The exercise
Rewrite the records below as a numbered list, omitting any blank lines.

[Begin Available data]

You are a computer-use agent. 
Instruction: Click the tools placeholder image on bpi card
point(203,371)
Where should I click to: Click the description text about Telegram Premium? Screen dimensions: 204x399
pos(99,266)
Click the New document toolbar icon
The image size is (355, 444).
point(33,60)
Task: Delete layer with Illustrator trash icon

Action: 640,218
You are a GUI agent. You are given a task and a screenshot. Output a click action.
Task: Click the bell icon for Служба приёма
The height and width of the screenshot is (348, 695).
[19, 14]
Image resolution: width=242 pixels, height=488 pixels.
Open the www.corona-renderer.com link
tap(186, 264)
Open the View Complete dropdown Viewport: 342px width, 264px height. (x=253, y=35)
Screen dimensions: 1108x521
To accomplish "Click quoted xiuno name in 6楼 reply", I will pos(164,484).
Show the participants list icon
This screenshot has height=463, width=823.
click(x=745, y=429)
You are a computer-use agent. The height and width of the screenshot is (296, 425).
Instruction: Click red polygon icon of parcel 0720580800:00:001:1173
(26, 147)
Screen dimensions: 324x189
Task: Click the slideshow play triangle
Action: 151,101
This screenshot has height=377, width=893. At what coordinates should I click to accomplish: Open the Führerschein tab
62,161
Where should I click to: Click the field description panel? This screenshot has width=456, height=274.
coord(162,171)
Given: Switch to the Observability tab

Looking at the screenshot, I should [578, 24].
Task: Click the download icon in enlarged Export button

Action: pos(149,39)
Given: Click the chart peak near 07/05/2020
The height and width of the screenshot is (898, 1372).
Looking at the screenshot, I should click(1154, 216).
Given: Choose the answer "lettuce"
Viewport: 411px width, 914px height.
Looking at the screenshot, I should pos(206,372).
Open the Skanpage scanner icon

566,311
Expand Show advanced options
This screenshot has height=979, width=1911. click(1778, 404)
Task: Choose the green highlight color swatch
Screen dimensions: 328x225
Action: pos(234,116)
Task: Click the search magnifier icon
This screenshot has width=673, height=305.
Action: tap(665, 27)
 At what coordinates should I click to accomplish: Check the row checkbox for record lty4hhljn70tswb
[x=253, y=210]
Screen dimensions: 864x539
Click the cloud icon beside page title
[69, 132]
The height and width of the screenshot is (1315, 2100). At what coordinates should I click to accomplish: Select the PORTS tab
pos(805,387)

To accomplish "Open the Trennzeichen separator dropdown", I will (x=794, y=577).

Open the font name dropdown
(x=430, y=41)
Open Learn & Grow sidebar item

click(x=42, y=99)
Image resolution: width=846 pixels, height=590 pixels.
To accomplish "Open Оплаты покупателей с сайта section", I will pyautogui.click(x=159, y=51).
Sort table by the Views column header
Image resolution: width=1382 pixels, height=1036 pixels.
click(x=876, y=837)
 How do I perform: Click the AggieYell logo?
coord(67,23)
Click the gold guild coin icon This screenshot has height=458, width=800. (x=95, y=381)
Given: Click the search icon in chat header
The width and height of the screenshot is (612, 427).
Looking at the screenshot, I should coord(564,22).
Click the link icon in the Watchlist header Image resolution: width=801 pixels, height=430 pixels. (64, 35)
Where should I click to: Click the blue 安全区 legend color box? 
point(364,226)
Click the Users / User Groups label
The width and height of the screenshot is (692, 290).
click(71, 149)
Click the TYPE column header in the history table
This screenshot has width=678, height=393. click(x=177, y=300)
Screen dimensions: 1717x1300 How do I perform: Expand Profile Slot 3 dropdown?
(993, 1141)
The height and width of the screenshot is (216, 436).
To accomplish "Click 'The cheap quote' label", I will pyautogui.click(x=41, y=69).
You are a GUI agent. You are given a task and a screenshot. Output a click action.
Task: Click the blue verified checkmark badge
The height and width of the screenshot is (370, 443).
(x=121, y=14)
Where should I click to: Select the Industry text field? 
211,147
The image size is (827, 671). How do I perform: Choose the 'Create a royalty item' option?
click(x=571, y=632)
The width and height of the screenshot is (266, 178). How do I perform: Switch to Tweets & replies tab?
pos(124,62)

[End Available data]

Output of the task
1. You are a computer-use agent. 
2. Instruction: Click the tools placeholder image on bpi card
3. point(203,371)
4. Where should I click to: Click the description text about Telegram Premium? Screen dimensions: 204x399
5. pos(99,266)
6. Click the New document toolbar icon
7. The image size is (355, 444).
8. point(33,60)
9. Task: Delete layer with Illustrator trash icon
10. Action: 640,218
11. You are a GUI agent. You are given a task and a screenshot. Output a click action.
12. Task: Click the bell icon for Служба приёма
13. The height and width of the screenshot is (348, 695).
14. [19, 14]
15. Image resolution: width=242 pixels, height=488 pixels.
16. Open the www.corona-renderer.com link
17. tap(186, 264)
18. Open the View Complete dropdown Viewport: 342px width, 264px height. (x=253, y=35)
19. Screen dimensions: 1108x521
20. To accomplish "Click quoted xiuno name in 6楼 reply", I will pos(164,484).
21. Show the participants list icon
22. This screenshot has height=463, width=823.
23. click(x=745, y=429)
24. You are a computer-use agent. The height and width of the screenshot is (296, 425).
25. Instruction: Click red polygon icon of parcel 0720580800:00:001:1173
26. (26, 147)
27. Screen dimensions: 324x189
28. Task: Click the slideshow play triangle
29. Action: 151,101
30. This screenshot has height=377, width=893. At what coordinates should I click to accomplish: Open the Führerschein tab
31. 62,161
32. Where should I click to: Click the field description panel? This screenshot has width=456, height=274.
33. coord(162,171)
34. Given: Switch to the Observability tab
35. Looking at the screenshot, I should [578, 24].
36. Task: Click the download icon in enlarged Export button
37. Action: pos(149,39)
38. Given: Click the chart peak near 07/05/2020
39. The height and width of the screenshot is (898, 1372).
40. Looking at the screenshot, I should click(1154, 216).
41. Given: Choose the answer "lettuce"
42. Viewport: 411px width, 914px height.
43. Looking at the screenshot, I should pos(206,372).
44. Open the Skanpage scanner icon
45. 566,311
46. Expand Show advanced options
47. This screenshot has height=979, width=1911. click(1778, 404)
48. Task: Choose the green highlight color swatch
49. Screen dimensions: 328x225
50. Action: pos(234,116)
51. Task: Click the search magnifier icon
52. This screenshot has width=673, height=305.
53. Action: tap(665, 27)
54.  At what coordinates should I click to accomplish: Check the row checkbox for record lty4hhljn70tswb
55. [x=253, y=210]
56. Screen dimensions: 864x539
57. Click the cloud icon beside page title
58. [69, 132]
59. The height and width of the screenshot is (1315, 2100). At what coordinates should I click to accomplish: Select the PORTS tab
60. pos(805,387)
61. To accomplish "Open the Trennzeichen separator dropdown", I will (x=794, y=577).
62. Open the font name dropdown
63. (x=430, y=41)
64. Open Learn & Grow sidebar item
65. click(x=42, y=99)
66. Image resolution: width=846 pixels, height=590 pixels.
67. To accomplish "Open Оплаты покупателей с сайта section", I will pyautogui.click(x=159, y=51).
68. Sort table by the Views column header
69. Image resolution: width=1382 pixels, height=1036 pixels.
70. click(x=876, y=837)
71.  How do I perform: Click the AggieYell logo?
72. coord(67,23)
73. Click the gold guild coin icon This screenshot has height=458, width=800. (x=95, y=381)
74. Given: Click the search icon in chat header
75. The width and height of the screenshot is (612, 427).
76. Looking at the screenshot, I should coord(564,22).
77. Click the link icon in the Watchlist header Image resolution: width=801 pixels, height=430 pixels. (64, 35)
78. Where should I click to: Click the blue 安全区 legend color box? 
79. point(364,226)
80. Click the Users / User Groups label
81. The width and height of the screenshot is (692, 290).
82. click(71, 149)
83. Click the TYPE column header in the history table
84. This screenshot has width=678, height=393. click(x=177, y=300)
85. Screen dimensions: 1717x1300 How do I perform: Expand Profile Slot 3 dropdown?
86. (993, 1141)
87. The height and width of the screenshot is (216, 436).
88. To accomplish "Click 'The cheap quote' label", I will pyautogui.click(x=41, y=69).
89. You are a GUI agent. You are given a task and a screenshot. Output a click action.
90. Task: Click the blue verified checkmark badge
91. The height and width of the screenshot is (370, 443).
92. (x=121, y=14)
93. Where should I click to: Select the Industry text field? 
94. 211,147
95. The image size is (827, 671). How do I perform: Choose the 'Create a royalty item' option?
96. click(x=571, y=632)
97. The width and height of the screenshot is (266, 178). How do I perform: Switch to Tweets & replies tab?
98. pos(124,62)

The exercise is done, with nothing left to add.